Footnote

Tangis Haru Wa Saida

×

Tangis Haru Wa Saida

Sebarkan artikel ini

RIAS wajahnya tak mampu menutupi apa yang mengungkungi kehidupannya. Jangankan mengurusi keriput, membenahi rumahnya saja seperti acuh ia lakukan. Seiring waktu, seiring ia berumur, pilhannya semakin sempit: menata diri untuk menghadiri pertemuan desa, misalnya atau tetap dalam pendiriannya membiarkan kantung matanya tebal dan gelap untuk menegaskan bahwa memang ia sedang berperang melawan hari-harinya yang menohok.

Dalam rembuk desa sore itu, ia tak berkerudung, juntai uban rambutnya sesekali ditepis agar tak menutupi bacaan materi yang kami paparkan. Dan benar saja, ia banyak bertanya rupanya. Tidak canggung diforum dan bahasanya pun lumayan tertata dibanding peserta rembuk lainnya. Dari setumpuk dokumen administrasi di meja, diketahui beliau bernama Wa Saida, umurnya sudah setengah abad lebih setahun dan sudah menjada.

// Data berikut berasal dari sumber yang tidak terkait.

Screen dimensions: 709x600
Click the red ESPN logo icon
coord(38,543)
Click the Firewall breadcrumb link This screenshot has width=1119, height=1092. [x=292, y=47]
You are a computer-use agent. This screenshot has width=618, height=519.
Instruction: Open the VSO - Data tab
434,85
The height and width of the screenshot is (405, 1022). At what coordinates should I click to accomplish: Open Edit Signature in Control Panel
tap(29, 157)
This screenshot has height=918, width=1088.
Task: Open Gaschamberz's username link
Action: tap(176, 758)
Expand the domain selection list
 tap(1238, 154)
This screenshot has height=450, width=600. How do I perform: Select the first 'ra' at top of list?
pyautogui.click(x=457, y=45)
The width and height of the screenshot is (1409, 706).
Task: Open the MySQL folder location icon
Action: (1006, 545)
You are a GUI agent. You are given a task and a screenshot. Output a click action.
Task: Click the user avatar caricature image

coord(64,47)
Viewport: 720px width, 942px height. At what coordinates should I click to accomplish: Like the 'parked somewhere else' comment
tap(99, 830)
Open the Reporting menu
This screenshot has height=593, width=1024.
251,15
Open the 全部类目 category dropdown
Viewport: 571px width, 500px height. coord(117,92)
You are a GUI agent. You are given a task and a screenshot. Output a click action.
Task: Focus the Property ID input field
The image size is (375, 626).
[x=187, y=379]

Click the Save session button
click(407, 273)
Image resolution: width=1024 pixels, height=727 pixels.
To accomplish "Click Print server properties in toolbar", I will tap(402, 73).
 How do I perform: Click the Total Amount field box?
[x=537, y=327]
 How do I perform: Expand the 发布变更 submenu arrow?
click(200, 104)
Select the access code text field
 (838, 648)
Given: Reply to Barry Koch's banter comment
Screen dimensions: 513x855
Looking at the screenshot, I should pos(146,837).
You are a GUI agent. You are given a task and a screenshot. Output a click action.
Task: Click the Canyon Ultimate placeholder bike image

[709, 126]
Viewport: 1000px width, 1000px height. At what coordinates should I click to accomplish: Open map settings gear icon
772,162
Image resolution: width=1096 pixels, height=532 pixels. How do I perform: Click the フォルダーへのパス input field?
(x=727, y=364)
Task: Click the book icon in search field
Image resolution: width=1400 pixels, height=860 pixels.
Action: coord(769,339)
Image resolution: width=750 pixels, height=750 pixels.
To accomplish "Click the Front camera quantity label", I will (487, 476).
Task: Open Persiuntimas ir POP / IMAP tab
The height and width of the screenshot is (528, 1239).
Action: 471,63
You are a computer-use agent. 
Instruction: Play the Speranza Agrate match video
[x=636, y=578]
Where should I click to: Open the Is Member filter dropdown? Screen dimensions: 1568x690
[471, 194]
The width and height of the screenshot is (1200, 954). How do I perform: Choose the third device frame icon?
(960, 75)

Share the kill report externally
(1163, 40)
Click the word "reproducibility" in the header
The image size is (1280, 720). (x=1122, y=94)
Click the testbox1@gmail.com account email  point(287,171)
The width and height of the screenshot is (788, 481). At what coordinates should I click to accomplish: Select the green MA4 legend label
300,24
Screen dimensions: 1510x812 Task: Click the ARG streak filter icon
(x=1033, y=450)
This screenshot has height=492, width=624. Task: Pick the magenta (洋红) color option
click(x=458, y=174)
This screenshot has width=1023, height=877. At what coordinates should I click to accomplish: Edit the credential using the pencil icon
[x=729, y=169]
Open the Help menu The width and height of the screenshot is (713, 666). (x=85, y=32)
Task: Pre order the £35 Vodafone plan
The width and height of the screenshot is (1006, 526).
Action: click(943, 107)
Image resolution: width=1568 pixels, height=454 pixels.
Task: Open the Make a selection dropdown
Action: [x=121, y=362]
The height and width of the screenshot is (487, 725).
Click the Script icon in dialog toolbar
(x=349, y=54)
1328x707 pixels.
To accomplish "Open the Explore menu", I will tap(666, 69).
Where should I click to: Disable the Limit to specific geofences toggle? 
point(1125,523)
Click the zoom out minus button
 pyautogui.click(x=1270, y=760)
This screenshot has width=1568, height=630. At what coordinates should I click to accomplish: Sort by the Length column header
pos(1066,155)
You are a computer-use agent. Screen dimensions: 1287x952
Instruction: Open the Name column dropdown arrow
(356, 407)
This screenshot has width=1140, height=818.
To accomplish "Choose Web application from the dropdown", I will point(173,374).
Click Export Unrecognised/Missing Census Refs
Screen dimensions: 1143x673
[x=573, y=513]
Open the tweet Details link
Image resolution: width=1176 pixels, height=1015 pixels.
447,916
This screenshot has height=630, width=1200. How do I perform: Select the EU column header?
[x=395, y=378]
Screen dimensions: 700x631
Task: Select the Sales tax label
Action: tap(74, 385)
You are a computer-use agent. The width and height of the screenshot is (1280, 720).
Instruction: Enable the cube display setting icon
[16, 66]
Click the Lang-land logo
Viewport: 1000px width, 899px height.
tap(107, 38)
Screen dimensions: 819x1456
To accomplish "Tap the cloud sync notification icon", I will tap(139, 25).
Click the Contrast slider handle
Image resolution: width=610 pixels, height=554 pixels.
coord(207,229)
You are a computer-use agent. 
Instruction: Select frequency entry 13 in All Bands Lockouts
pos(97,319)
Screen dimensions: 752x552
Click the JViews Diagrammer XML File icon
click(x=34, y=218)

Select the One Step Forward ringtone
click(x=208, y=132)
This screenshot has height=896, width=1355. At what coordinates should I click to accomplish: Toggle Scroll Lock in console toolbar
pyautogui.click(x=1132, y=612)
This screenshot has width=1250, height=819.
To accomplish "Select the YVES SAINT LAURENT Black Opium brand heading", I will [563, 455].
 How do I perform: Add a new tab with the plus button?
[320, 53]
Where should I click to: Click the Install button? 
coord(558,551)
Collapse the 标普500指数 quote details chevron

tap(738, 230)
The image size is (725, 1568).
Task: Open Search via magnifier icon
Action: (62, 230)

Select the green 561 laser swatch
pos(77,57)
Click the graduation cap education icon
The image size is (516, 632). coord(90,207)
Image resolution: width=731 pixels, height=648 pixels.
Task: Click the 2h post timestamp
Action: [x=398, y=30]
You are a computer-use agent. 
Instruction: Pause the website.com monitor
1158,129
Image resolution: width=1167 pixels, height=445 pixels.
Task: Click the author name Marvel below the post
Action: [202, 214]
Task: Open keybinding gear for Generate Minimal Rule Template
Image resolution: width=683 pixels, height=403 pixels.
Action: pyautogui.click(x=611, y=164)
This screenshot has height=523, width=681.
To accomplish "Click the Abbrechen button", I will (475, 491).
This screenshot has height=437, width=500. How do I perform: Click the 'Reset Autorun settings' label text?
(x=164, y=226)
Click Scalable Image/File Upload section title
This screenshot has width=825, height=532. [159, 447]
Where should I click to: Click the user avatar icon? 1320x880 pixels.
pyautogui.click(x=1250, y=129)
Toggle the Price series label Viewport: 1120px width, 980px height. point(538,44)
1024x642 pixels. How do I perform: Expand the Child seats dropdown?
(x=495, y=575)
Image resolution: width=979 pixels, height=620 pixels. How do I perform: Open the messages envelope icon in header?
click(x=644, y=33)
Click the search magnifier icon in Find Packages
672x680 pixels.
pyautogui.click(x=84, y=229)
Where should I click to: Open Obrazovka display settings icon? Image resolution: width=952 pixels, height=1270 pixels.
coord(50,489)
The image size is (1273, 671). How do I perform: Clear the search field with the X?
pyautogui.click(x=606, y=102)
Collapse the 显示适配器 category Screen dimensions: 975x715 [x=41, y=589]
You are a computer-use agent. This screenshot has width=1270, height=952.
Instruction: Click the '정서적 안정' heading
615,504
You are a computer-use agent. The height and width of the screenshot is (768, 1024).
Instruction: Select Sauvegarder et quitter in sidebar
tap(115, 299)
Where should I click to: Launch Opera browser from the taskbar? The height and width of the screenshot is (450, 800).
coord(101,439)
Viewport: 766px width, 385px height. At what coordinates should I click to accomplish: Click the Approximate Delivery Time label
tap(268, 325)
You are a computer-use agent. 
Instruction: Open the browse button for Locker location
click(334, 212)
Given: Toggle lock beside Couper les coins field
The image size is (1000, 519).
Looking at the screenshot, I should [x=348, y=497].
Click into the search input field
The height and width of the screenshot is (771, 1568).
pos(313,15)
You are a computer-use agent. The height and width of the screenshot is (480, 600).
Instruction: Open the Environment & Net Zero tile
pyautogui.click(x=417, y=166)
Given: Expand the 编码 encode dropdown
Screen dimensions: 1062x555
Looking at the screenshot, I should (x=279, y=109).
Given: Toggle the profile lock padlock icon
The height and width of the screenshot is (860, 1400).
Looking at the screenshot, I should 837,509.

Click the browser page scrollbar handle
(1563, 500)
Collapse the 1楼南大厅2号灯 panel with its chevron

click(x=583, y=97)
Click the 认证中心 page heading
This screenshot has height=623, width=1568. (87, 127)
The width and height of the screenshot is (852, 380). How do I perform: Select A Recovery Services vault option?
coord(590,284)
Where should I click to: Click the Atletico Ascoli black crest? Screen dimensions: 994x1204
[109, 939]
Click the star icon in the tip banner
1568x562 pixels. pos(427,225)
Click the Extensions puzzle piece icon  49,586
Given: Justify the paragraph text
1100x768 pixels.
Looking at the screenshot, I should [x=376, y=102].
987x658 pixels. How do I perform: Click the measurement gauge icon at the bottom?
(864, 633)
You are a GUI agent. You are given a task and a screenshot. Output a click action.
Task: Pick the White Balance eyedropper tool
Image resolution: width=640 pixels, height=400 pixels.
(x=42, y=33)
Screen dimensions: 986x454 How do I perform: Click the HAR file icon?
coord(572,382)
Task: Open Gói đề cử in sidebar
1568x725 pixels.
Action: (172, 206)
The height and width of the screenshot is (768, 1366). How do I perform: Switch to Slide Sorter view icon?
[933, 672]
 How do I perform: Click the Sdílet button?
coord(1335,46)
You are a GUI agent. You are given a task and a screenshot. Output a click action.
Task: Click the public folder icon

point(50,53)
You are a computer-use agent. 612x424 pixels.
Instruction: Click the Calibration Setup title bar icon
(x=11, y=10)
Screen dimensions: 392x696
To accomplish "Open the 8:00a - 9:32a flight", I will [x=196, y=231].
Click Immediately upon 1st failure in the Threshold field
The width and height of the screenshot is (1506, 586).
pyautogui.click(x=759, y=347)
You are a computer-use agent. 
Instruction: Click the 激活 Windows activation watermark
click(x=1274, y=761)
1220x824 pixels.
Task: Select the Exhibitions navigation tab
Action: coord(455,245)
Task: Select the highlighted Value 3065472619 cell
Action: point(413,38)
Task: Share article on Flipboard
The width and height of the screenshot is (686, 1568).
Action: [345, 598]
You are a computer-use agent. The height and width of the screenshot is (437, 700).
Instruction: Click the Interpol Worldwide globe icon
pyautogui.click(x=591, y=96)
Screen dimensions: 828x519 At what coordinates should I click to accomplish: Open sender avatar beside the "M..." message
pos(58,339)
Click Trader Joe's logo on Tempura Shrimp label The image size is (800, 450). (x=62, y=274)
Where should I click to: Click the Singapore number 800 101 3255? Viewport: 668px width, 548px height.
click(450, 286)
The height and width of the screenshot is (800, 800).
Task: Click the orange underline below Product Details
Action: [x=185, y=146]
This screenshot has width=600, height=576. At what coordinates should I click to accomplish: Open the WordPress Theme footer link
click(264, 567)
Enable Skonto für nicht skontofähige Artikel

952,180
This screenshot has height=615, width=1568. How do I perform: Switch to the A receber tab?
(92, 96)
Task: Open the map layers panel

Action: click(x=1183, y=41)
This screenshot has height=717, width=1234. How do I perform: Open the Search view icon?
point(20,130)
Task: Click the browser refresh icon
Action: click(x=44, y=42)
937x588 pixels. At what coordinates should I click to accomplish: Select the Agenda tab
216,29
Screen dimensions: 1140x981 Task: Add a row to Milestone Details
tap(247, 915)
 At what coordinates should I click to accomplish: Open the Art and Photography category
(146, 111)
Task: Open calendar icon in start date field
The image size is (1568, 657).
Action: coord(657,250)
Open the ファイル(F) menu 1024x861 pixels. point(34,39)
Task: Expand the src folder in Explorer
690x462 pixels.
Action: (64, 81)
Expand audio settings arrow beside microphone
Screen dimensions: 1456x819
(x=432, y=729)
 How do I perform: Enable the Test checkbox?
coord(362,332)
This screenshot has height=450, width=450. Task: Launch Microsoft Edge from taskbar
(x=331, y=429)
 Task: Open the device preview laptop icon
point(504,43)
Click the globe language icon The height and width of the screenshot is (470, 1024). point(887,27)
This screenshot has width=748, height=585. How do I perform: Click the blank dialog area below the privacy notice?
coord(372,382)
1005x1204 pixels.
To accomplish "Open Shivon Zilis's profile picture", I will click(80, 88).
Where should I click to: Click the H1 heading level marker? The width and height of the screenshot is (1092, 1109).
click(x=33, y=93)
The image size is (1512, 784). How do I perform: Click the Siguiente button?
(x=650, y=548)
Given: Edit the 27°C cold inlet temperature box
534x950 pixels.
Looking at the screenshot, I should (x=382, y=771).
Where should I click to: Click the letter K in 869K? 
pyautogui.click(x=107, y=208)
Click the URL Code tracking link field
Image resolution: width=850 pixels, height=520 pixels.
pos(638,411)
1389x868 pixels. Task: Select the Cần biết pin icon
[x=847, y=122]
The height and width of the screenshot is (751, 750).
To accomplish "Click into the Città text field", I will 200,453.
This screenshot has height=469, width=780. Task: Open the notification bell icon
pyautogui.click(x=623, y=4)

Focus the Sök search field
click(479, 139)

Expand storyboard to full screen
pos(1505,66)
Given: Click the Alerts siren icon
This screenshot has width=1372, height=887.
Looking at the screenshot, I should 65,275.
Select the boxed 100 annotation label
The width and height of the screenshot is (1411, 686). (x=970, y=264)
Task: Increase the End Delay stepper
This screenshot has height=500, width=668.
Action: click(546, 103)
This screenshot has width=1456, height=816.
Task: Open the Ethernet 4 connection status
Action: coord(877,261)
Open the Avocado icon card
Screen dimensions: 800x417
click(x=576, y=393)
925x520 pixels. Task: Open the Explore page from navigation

“Dulu ia juga aktif terlibat dalam program-program pemberdayaan yang masuk di desa ini”, tandas seorang perangkat desa disamping saya. Bisikan pendek, namun sedikit membuka tabir siapa sebenarnya Ibu Wa Saida.

Dikemudian minggu, kunjungan kerumah warga merupakan tahap lanjutan pasca rembuk desa. Jika rembuk desa adalah sosialisasi program dan tetek bengek lainnya, maka kunjungan kerumah warga adalah verifikasi sekaligus validasi data bagi warga penerima manfaat . Program ini adalah Bantuan Stimulan Perumahan Swadaya, sebuah program bantuan perumahan yang diperuntukkan bagi warga berpenghasilan rendah dengan kriteria Rumah Tidak Layak Huni.

Pada tahun 2020 yang lalu, tercatat sebanyak 75 unit rumah se-Kecamatan Siompu Kabupaten Buton Selatan masuk sebagai daftar penerima bantuan dalam program ini. Saya ditunjuk mendampingi pembenahan 25 rumah unit rumah di Desa Kaimbulawa Kecamatan Siompu. Kesemuanya harus diverifikasi secara tuntas, dan rumah Wa Saida adalah salah satunya.

Analisa kelayakan dan pengamatan struktur komponen rumah adalah poin penting dalam tahapan verifikasi. Lembaran form pendataan dipastikan terisi sesuai fakta lapangan, mendapatkannya harus melalui komunakasi antar muka dan sedikit wawancara kepada warga.

Ragam data yang dikumpulkan saat interview juga inheren dengan realitas orang desa sesungguhnya. Curhat dan blak-blakan warga desa dengan sesumbar diutarakan. Keluh kesah dari hati ke hati menjelaskan bahwa problematika desa tidak sesimpel bagaimana framing terhadap orang-orang desa lebih ditonjolkan pesona pantainya yang indah atau kearifan lokalnya yang meninggikan derajat keadaban desa dibanding kehidupan kota yang lebih egois.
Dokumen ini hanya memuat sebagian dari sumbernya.